BEGIN GIVEN TEXT

Ruby came to England in 1977. She always wanted to be famous, so decided to become an actress. She didn't get in to RADA but was awarded a place at the Scottish equivalent, before later joining the Royal Shakespeare Company alongside Helen Mirren, getting all the wench parts.
"I really could never find my niche. I was a terrible actress, I couldn't sing, I couldn't do characters, I couldn't do an English accent and I lived in England, so I was narrowing it down"
She started off in 1979 writing for Not the Nine O Clock News.
She met Dawn French and Jennifer Saunders at a party and ended up working alongside them a number of times. On television in "Happy Families", at charity events such as "Hysteria" and notably the sitcom "Girls on Top", apparently meant to be a kind of female Young Ones. French, Saunders and Wax all co-starred and co-wrote this ITV series. Ruby played Shelley Dupont, a stereotypically loud American dying for a career in showbusiness.
Ruby eventually got a chat show after drunkenly interviewing Michael Grade (who was head of Channel 4 at the time) in a tent at the Edinburgh festival. She subsequently made a range of programmes (most featuring her name in the title!).
In the 1988 show Ruby's Celebrity Bash, Ruby interviewed stars including Joanna Lumley, Patricia Hodge and Felicity Kendall. More staged and rehearsed than Ruby's more recent interviews, they included acted bits and prepared one-liners to the cameras. One famous episode saw Ruby break into Joanna Lumley's house - smashing windows and then hiding behind her sofas!! She gets thrown out but returns later with a ladder and calls up into the window, before climbing up and breaking in again. Joanna Lumley's character was very much a premonition of Patsy, who ends up in a mental institution and has cupboards filled with alcohol! The show was very much pre-Abfab, and an early and unusual role for Joanna in comedy at the time. Ruby Wax later became the script editor for Absolutely Fabulous, coming up with many of the one-liners.

END GIVEN TEXT

[TASK PROMPT] Reproduce the passage on Ruby Wax's career word for word, starting at "She started off" and ending at "in the title!).".

BEGIN RECORD EXTRACTS

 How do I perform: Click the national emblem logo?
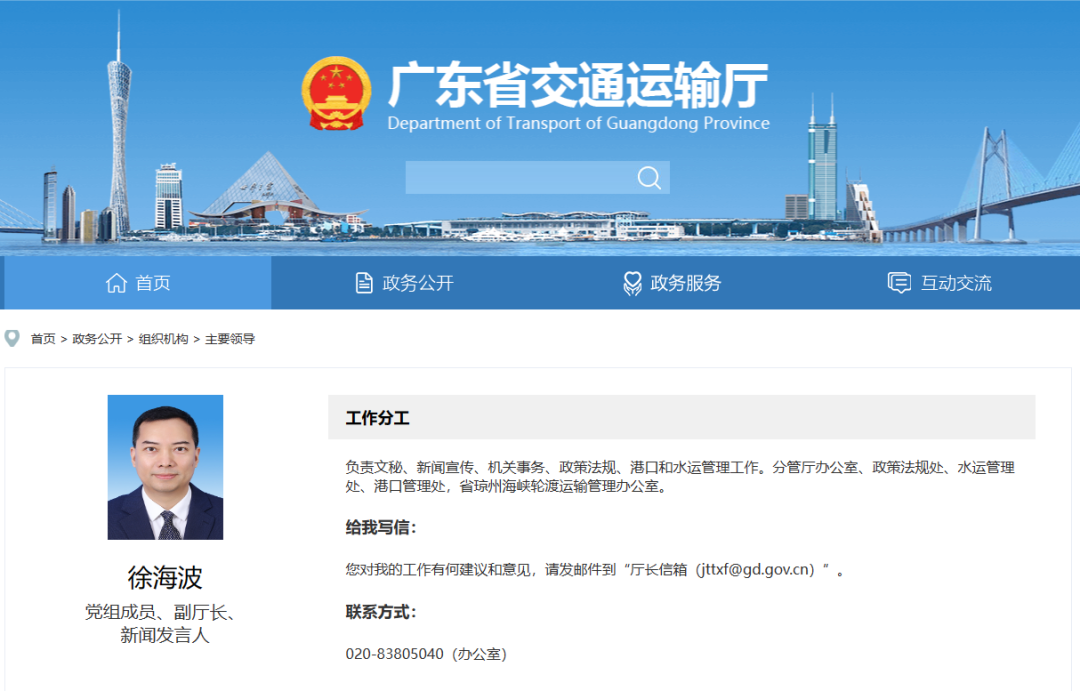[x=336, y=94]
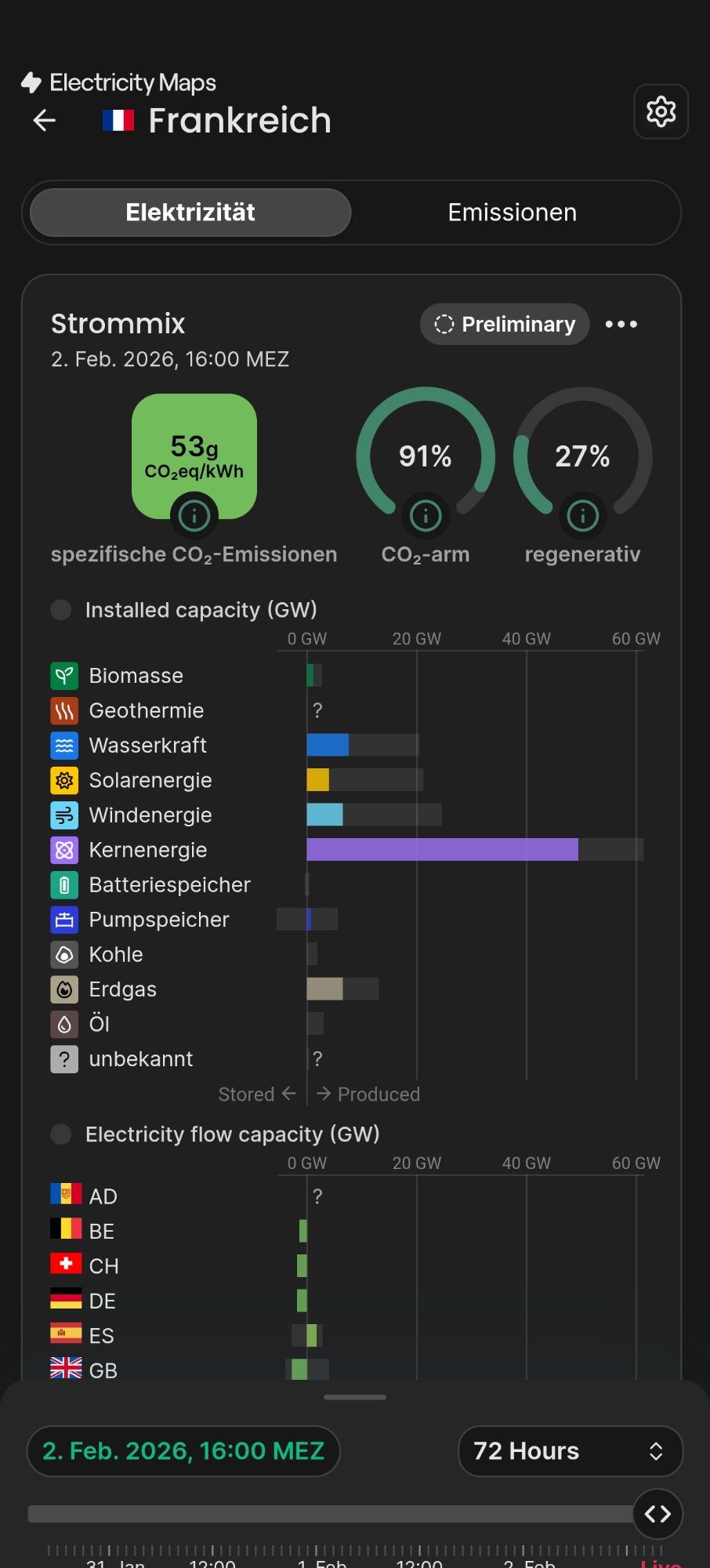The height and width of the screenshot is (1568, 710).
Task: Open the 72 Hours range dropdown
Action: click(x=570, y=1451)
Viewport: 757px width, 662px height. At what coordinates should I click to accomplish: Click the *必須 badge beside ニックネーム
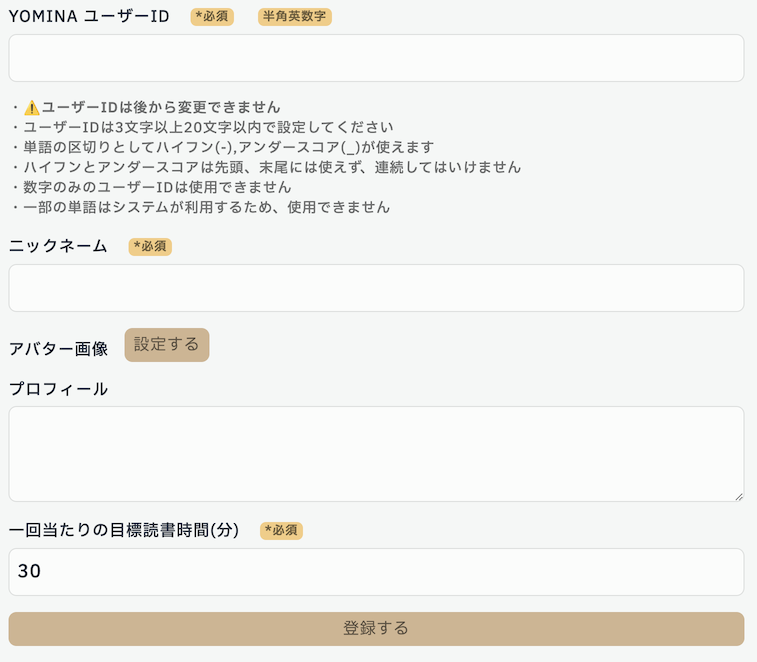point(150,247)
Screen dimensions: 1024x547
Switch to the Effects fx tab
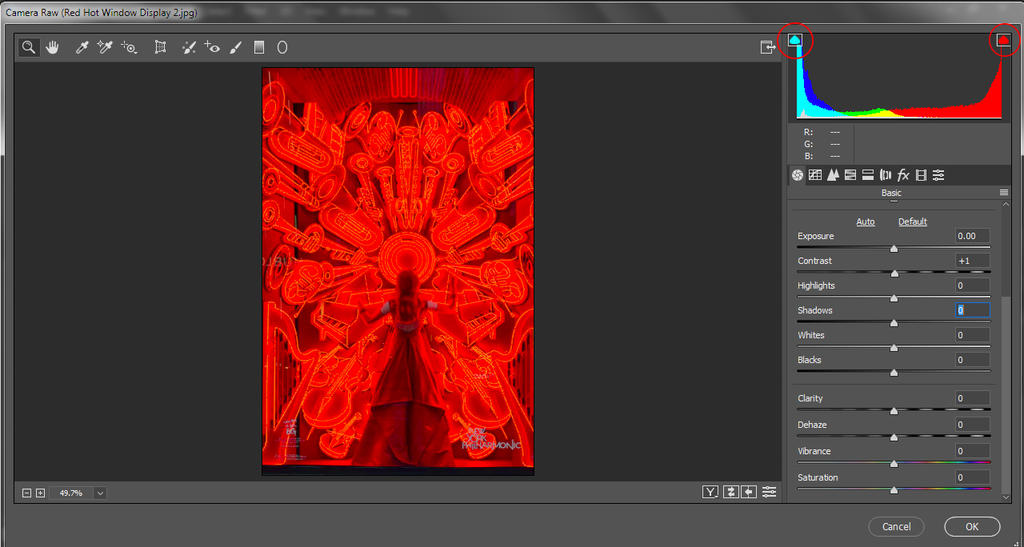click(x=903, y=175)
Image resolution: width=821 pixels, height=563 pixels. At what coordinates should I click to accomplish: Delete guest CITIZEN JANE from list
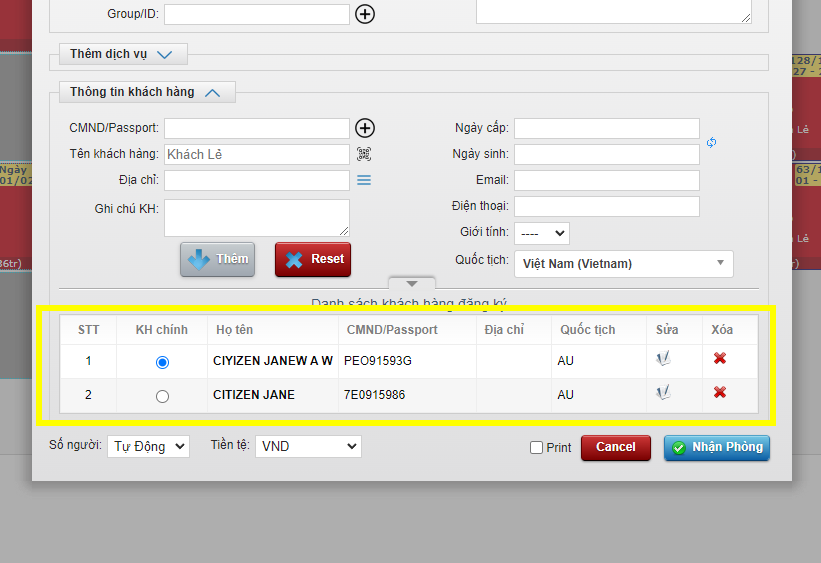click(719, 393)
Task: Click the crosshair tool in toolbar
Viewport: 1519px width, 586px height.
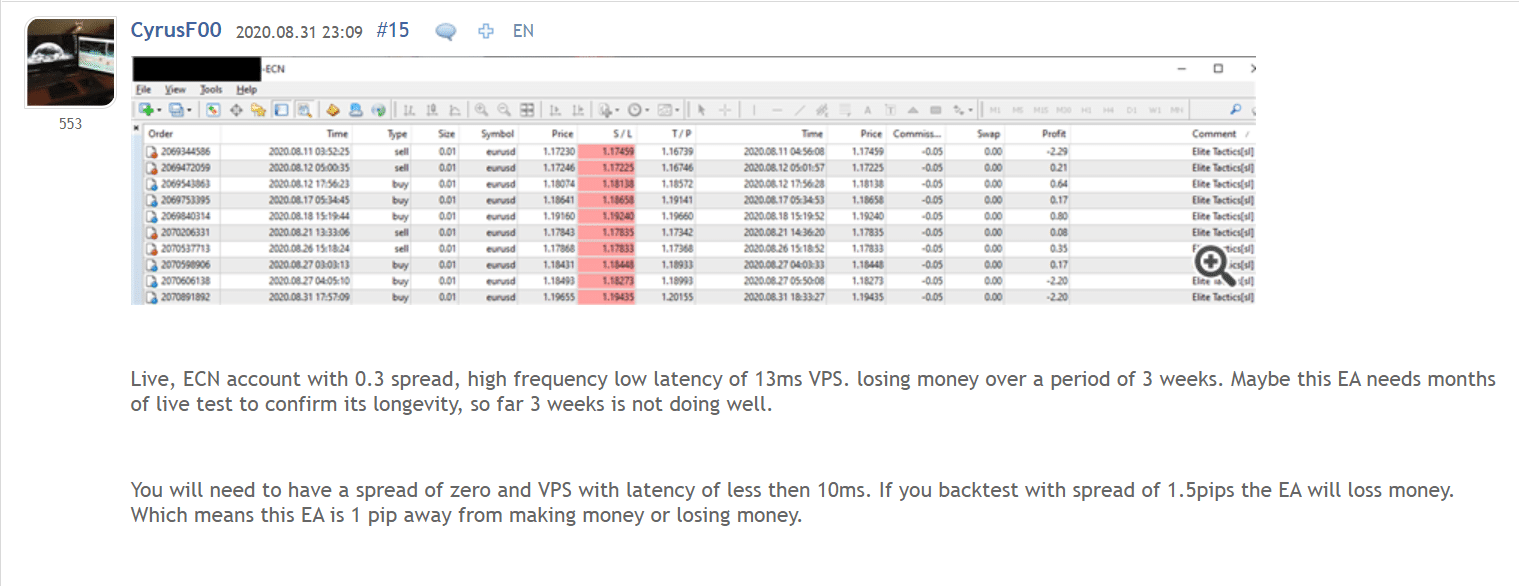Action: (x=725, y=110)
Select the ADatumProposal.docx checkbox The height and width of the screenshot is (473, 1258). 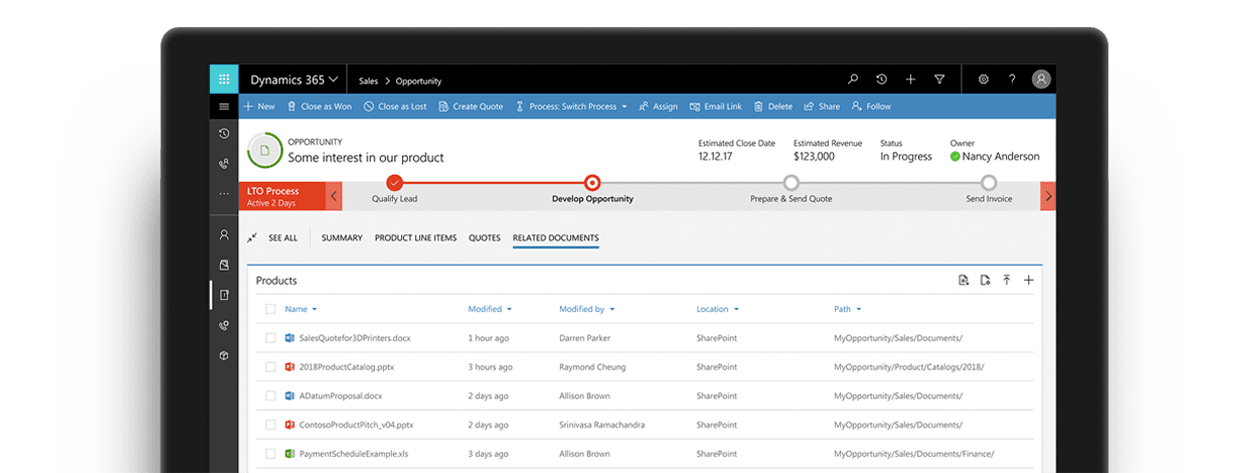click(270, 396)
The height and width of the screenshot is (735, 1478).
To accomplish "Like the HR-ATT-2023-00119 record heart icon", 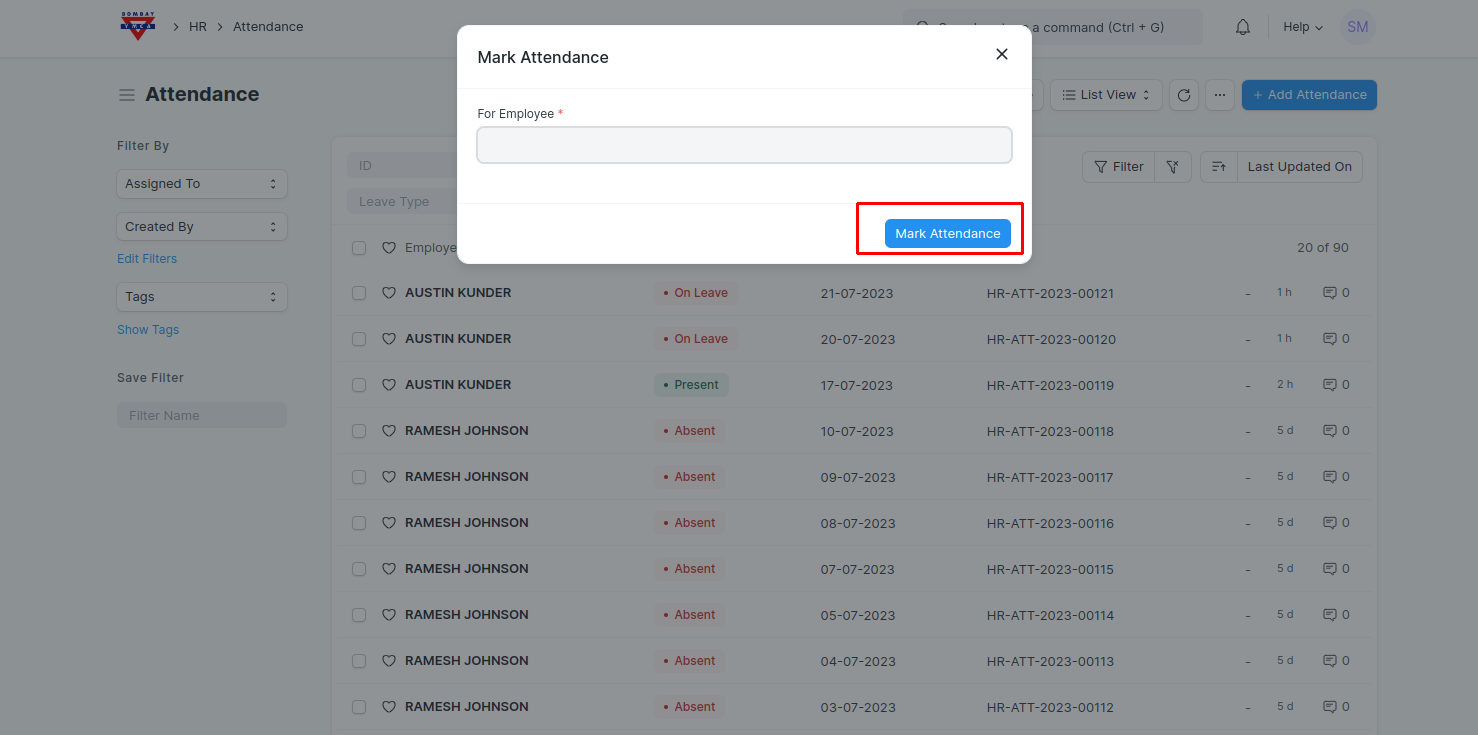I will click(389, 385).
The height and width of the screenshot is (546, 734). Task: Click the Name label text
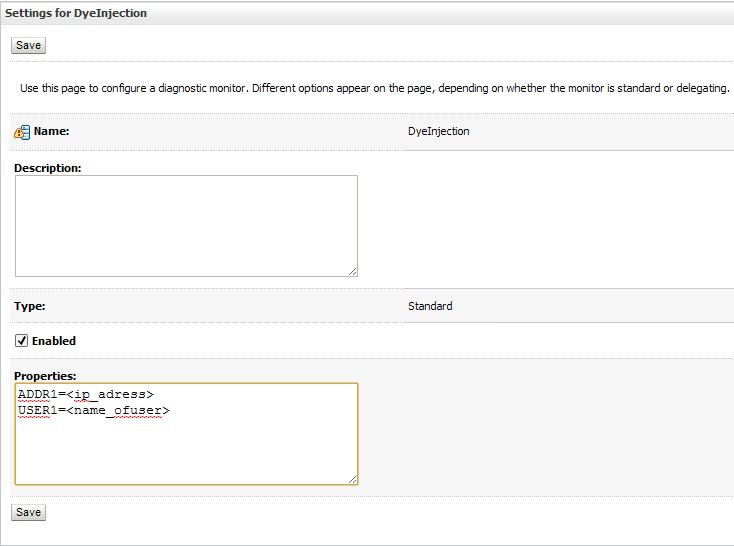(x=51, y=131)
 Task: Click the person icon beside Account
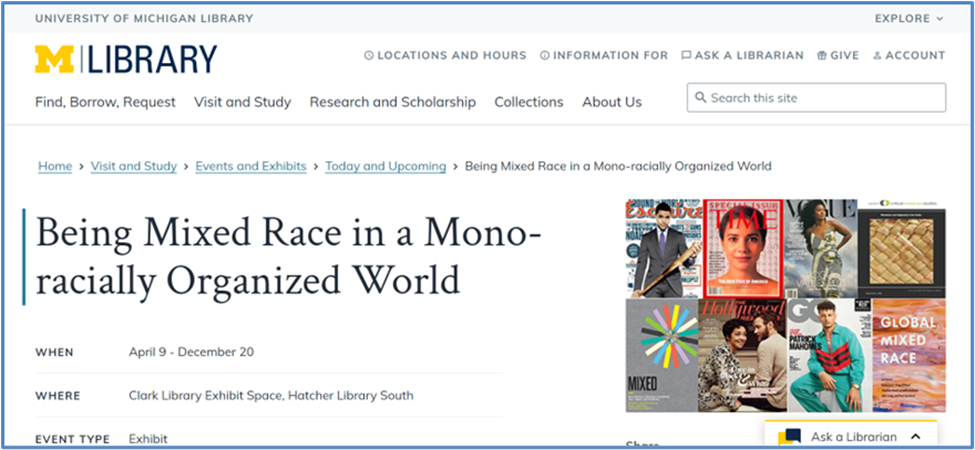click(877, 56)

END RECORD EXTRACTS

[EXERCISE RESULT]
She started off in 1979 writing for Not the Nine O Clock News.
She met Dawn French and Jennifer Saunders at a party and ended up working alongside them a number of times. On television in "Happy Families", at charity events such as "Hysteria" and notably the sitcom "Girls on Top", apparently meant to be a kind of female Young Ones. French, Saunders and Wax all co-starred and co-wrote this ITV series. Ruby played Shelley Dupont, a stereotypically loud American dying for a career in showbusiness.
Ruby eventually got a chat show after drunkenly interviewing Michael Grade (who was head of Channel 4 at the time) in a tent at the Edinburgh festival. She subsequently made a range of programmes (most featuring her name in the title!).